Dr. Ziad Eva Fouad Noujeim (or Ziad Njeim, زياد نجيم, born on 2 November 1958) is a Lebanese oral surgeon and journalist, who worked as lead anchor at TV stations such as MTV, LBC, OTV, Al Hurra and MashreqTV. He hosted the political show Istifta (استفتاء) which resulted in the closure of the MTV channel, then he moved to Alhurra TV, where he broadcast the program sa'aa horra (ساعة حرة).

== Biography ==
He was born on 2 November 1958 in the town of Douris in Baalbek, Lebanon, to a Maronite Christian family.

In the mid-80's, he began his media career when he was discovered by the television director Simon Asmar, and presented many entertainment programs.

In 1986, he started hosting the "Iftah Ya Simsim" (افتح يا سمسم) program on LBC, and he became famous in "Al Shater Ye'ki" (الشاطر يحكي) on MTV.

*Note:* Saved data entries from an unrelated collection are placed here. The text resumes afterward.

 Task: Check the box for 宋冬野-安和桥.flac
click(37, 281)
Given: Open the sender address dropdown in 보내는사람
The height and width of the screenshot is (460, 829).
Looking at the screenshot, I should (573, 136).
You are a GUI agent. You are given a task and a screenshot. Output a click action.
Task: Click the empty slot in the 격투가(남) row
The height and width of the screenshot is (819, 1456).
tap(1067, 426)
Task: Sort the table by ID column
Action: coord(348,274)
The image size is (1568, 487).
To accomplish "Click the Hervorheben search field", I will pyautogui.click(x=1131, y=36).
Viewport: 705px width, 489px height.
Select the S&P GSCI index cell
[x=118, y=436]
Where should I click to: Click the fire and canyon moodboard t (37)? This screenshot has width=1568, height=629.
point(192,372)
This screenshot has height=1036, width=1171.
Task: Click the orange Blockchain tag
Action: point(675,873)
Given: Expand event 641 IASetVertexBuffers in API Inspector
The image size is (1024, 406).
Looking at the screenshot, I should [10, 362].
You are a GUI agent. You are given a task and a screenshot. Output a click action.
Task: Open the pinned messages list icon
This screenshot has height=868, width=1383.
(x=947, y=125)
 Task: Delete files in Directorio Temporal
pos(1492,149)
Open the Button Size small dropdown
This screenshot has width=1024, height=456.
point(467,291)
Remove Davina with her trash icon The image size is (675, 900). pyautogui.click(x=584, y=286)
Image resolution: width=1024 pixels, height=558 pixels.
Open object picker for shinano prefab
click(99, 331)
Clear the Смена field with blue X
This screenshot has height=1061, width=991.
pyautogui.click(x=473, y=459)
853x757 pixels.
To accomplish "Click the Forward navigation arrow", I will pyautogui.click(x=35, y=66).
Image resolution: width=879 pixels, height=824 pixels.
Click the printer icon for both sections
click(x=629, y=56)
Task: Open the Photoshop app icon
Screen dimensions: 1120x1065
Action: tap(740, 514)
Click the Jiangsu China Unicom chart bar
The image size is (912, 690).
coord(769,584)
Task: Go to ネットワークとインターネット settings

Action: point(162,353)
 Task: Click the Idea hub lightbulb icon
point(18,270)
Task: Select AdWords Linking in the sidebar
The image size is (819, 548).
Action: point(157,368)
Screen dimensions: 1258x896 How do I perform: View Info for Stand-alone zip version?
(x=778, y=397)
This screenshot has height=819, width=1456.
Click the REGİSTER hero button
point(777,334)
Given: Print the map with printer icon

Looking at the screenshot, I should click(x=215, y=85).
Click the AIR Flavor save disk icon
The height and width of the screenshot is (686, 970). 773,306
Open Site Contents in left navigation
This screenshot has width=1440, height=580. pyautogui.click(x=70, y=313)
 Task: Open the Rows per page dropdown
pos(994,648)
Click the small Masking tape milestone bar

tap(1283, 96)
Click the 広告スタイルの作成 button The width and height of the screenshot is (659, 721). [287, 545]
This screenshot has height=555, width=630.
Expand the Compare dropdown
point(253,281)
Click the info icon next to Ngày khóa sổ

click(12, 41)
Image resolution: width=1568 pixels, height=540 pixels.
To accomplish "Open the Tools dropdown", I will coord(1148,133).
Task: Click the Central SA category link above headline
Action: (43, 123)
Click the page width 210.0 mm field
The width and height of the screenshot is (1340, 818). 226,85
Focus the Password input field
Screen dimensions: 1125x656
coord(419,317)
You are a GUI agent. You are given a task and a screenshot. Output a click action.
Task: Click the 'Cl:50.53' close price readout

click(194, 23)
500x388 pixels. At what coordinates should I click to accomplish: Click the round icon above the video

Then he hosted the political talk show "Istifta'" (استفتاء "Referendum") on MTV, which one of its episodes resulted in the closure of the channel by court order in 2002, with charges against the station and Ziad himself.

Then he moved in 2003 to Alhurra TV channel, where he broadcast the program "sa'aa horra" (ساعة حرة, "Free Hour"), which dealt with taboo topics in the Arab world like incest and same-sex marriage.

== Television ==
- 1986 Iftah Ya Simsim (افتح يا سمسم)
- 1989 El Dounia Doulab (الدنيا دولاب)
- 1993 Ana el Chaab (أنا الشعب)
- 1994 Al Chater ye'ki (الشاطر يحكي)
- 2002 Istifta (استفتاء) (MTV)
- 2003 Dounia (دنيا)
- 2004 Sa'aa Hurra (ساعة حرة) (AlHurra)
- 2009 Masa el Hurrieh (مساء الحرية)
- 2012 Mouhami Al Shitan (محامي الشيطان) (OTV)

== Radio ==
He worked for the first time in the radio in 2013 with the program "Astraji" on Sawt El Ghad, then moved in January 2014 to OTV to present the same program on TV.

== Dentistry ==
Ziad is also an oral surgeon, lecturer and research department chairperson at the Lebanese University and Dental School in Beirut, and editor-in-chief of the Journal of the Lebanese Dental Association. He also obtained the European Board of Oral Surgery diploma, which is the highest scientific certificate awarded within European societies for oral surgery.